Want To Invest In FDs Before Mar 31 To Save Tax? Compare Returns Against Other Assets
As the financial year comes to an end, it’s the most opportune time to pick tax-saving bank FDs before Mar. 31 to maximise income tax deductions.

As the current financial year 2024-25 (FY25) comes to an end soon, investors may want to explore financial tools that can help them to reduce their tax liability. There are several options available catering to different risk appetites. These range from conservative fixed deposits (FDs) and certain mutual funds to long-term schemes like the Public Provident Fund and National Pension System (NPS), among others.
These tax-saving investment options are eligible for the benefits under Section 80C of the Income Tax Act, 1961. You can claim deductions up to Rs 1.5 lakh in a financial year.
It is also important to understand that not all investments are eligible for tax deductions. While the government offers tax deductions on certain investments, others may not qualify for such benefits. The interest rates, lock-in period and maturity tenure, among other features, for the tax-saving investments may also differ depending on the scheme and the bank.

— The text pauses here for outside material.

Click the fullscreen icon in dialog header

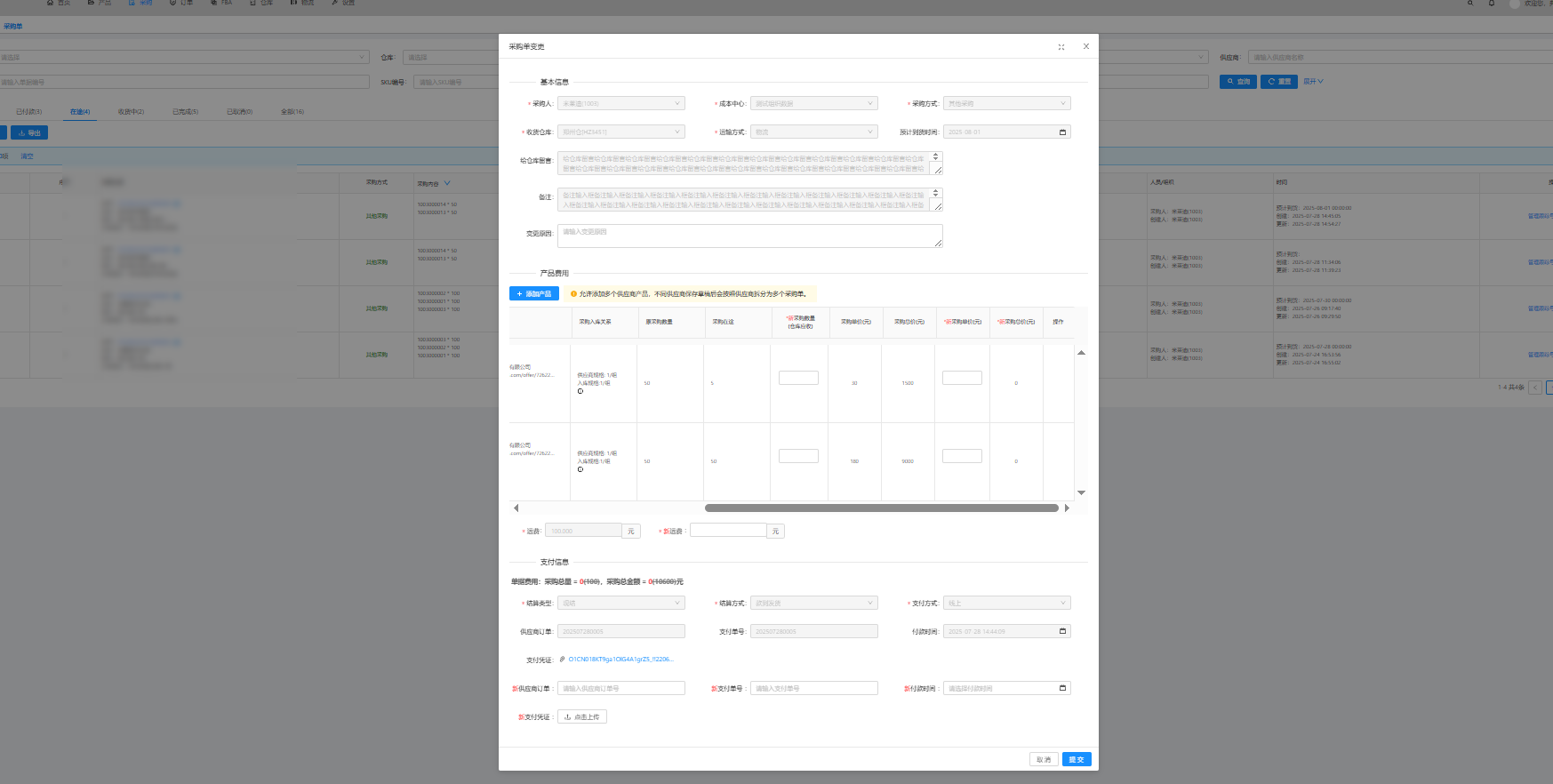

Tax-saving bank FDs have traditionally remained a reliable savings instrument for many investors. The tax-saving FDs are preferred by risk-averse investors due to the secured return and fixed tenure of investment. However, there are also several other savings instruments that offer the dual benefit of tax savings and secured returns.
Here’s A Comparison Of Returns In Various Assets Under Section 80C:
Fixed Deposits: Prominent lenders in India offer FD return rates ranging from over 2% to 8%. While the returns may not look very attractive, FDs are critical to ensure that your investment comes with guaranteed returns with minimal risk.
PPF: The Public Provident Fund (PPF) is a long-term savings scheme with a 15-year maturity period. Individuals can deposit a maximum of Rs 1.5 per financial year in their PPF accounts. This government-backed scheme provides 7.1% interest at present. The PPF interest rate is reviewed and fixed by the government periodically. Certain investors see it as attractive because the maturity amount from PPF is entirely tax-free. Investments under the PPF qualify for tax benefits under Section 80C.
Tax Savings Mutual Funds: There are certain tax-saving mutual funds, also called Equity-Linked Savings Schemes (ELSS) investments, which can be claimed under Section 80C deductions. These funds typically have a lock-in period of 3 years. Some of the funds in the ELSS category have offered annualised returns of more than 15% in the last three years.
National Savings Certificate: This is another savings bond scheme, backed by the government, which can be claimed under 80C. It offers a 7.7% interest rate and has a 5-year maturity period.
Sukanya Samriddhi Yojana: This government-backed scheme is aimed at ensuring the financial security of girls. To encourage parents to invest in this scheme, the government has made Sukanya Samriddhi Yojana (SSY) investments eligible for tax deductions under Section 80C. The scheme has a maturity period of 21 years and offers an 8% return per annum.